DecisionTreeRegressor unter der Haube von GradientBoostingClassifier
Ich überprüfe die schwachen Schätzer meines GradientBoostingClassifier-Modells. Dieses Modell wurde in einen Binärklassendatensatz eingepasst.
Mir ist aufgefallen, dass alle schwachen Schätzer unter diesem Ensemble-Klassifikator Entscheidungsbaum-Regressorobjekte sind. Das kommt mir intuitiv komisch vor.

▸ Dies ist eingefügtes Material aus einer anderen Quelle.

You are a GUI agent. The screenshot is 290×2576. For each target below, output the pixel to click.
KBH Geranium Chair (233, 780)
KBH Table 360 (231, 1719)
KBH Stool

Ich nahm den ersten Entscheidungsbaum im Ensemble und verwendete ihn, um meinen gesamten Datensatz unabhängig vorherzusagen. Die eindeutigen Antworten aus dem Datensatz lauteten wie folgt:
array([-2.74, -1.94, -1.69, ...])
Meine Frage ist: Warum und wie verwandelt der Gradientenverstärkungsklassifizierer die schwachen Schätzer in Regressoraufgaben (anstelle von Klassifizierungsaufgaben), die nicht an 0 und 1 gebunden sind? Letztendlich gibt der GradientBoostingClassifier eine Pseudowahrscheinlichkeit zwischen 0 und 1 aus: Warum macht das Ensemble schwacher Schätzer nicht dasselbe?
Antworten
Nachdem ich mehr Dokumentation gelesen hatte, fand ich den Abschnitt, der den Klassifizierungsfall abdeckt. Es kann hier gefunden werden . Zusätzlich war diese Aussage sehr nützlich.
1.11.4.5.2. Einstufung
Die Gradientenverstärkung für die Klassifizierung ist dem Regressionsfall sehr ähnlich. Die Summe der Bäume ist jedoch nicht homogen zu einer Vorhersage: Sie kann keine Klasse sein, da die Bäume kontinuierliche Werte vorhersagen.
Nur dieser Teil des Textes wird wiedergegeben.